_Problem details_:
Your answer must be the full set of entries, repeated exactly.

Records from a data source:
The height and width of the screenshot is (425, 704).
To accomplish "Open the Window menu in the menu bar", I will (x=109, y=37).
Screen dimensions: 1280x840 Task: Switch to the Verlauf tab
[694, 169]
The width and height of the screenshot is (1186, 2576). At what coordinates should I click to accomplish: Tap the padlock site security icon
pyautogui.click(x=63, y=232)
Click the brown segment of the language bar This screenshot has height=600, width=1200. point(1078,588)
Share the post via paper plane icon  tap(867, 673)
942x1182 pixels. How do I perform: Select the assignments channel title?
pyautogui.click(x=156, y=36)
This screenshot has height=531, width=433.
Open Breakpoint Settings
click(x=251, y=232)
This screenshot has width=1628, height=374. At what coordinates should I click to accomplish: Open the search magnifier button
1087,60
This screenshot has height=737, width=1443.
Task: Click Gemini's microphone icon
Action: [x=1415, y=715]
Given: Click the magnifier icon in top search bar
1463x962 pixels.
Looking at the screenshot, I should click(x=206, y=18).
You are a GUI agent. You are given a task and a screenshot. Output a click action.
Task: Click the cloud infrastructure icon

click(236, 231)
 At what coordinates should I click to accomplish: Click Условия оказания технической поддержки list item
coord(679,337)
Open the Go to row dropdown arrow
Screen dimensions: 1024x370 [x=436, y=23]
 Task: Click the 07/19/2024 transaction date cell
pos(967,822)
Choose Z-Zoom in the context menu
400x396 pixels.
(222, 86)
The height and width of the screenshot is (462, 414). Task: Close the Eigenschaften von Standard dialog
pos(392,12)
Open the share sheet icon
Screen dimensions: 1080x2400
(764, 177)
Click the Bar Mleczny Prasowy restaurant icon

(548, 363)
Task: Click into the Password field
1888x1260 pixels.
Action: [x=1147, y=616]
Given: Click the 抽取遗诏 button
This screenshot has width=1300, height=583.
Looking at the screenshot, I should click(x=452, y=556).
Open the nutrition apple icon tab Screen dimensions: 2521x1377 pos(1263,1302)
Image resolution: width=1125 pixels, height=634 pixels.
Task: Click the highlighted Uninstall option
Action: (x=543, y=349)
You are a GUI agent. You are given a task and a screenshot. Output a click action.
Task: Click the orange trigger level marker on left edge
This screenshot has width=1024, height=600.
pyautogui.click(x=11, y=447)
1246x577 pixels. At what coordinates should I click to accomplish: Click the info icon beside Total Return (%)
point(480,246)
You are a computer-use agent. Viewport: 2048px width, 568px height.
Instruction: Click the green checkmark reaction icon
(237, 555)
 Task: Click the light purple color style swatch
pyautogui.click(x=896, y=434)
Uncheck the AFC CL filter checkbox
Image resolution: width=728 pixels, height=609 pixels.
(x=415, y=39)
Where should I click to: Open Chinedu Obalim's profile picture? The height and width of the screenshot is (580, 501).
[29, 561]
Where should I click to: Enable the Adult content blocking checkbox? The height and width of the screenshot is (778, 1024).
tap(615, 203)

_Response area_:
The height and width of the screenshot is (425, 704).
To accomplish "Open the Window menu in the menu bar", I will (x=109, y=37).
Screen dimensions: 1280x840 Task: Switch to the Verlauf tab
[694, 169]
The width and height of the screenshot is (1186, 2576). At what coordinates should I click to accomplish: Tap the padlock site security icon
pyautogui.click(x=63, y=232)
Click the brown segment of the language bar This screenshot has height=600, width=1200. point(1078,588)
Share the post via paper plane icon  tap(867, 673)
942x1182 pixels. How do I perform: Select the assignments channel title?
pyautogui.click(x=156, y=36)
This screenshot has height=531, width=433.
Open Breakpoint Settings
click(x=251, y=232)
This screenshot has width=1628, height=374. At what coordinates should I click to accomplish: Open the search magnifier button
1087,60
This screenshot has height=737, width=1443.
Task: Click Gemini's microphone icon
Action: [x=1415, y=715]
Given: Click the magnifier icon in top search bar
1463x962 pixels.
Looking at the screenshot, I should click(x=206, y=18).
You are a GUI agent. You are given a task and a screenshot. Output a click action.
Task: Click the cloud infrastructure icon

click(236, 231)
 At what coordinates should I click to accomplish: Click Условия оказания технической поддержки list item
coord(679,337)
Open the Go to row dropdown arrow
Screen dimensions: 1024x370 [x=436, y=23]
 Task: Click the 07/19/2024 transaction date cell
pos(967,822)
Choose Z-Zoom in the context menu
400x396 pixels.
(222, 86)
The height and width of the screenshot is (462, 414). Task: Close the Eigenschaften von Standard dialog
pos(392,12)
Open the share sheet icon
Screen dimensions: 1080x2400
(764, 177)
Click the Bar Mleczny Prasowy restaurant icon

(548, 363)
Task: Click into the Password field
1888x1260 pixels.
Action: [x=1147, y=616]
Given: Click the 抽取遗诏 button
This screenshot has width=1300, height=583.
Looking at the screenshot, I should click(x=452, y=556).
Open the nutrition apple icon tab Screen dimensions: 2521x1377 pos(1263,1302)
Image resolution: width=1125 pixels, height=634 pixels.
Task: Click the highlighted Uninstall option
Action: (x=543, y=349)
You are a GUI agent. You are given a task and a screenshot. Output a click action.
Task: Click the orange trigger level marker on left edge
This screenshot has width=1024, height=600.
pyautogui.click(x=11, y=447)
1246x577 pixels. At what coordinates should I click to accomplish: Click the info icon beside Total Return (%)
point(480,246)
You are a computer-use agent. Viewport: 2048px width, 568px height.
Instruction: Click the green checkmark reaction icon
(237, 555)
 Task: Click the light purple color style swatch
pyautogui.click(x=896, y=434)
Uncheck the AFC CL filter checkbox
Image resolution: width=728 pixels, height=609 pixels.
(x=415, y=39)
Where should I click to: Open Chinedu Obalim's profile picture? The height and width of the screenshot is (580, 501).
[29, 561]
Where should I click to: Enable the Adult content blocking checkbox? The height and width of the screenshot is (778, 1024).
tap(615, 203)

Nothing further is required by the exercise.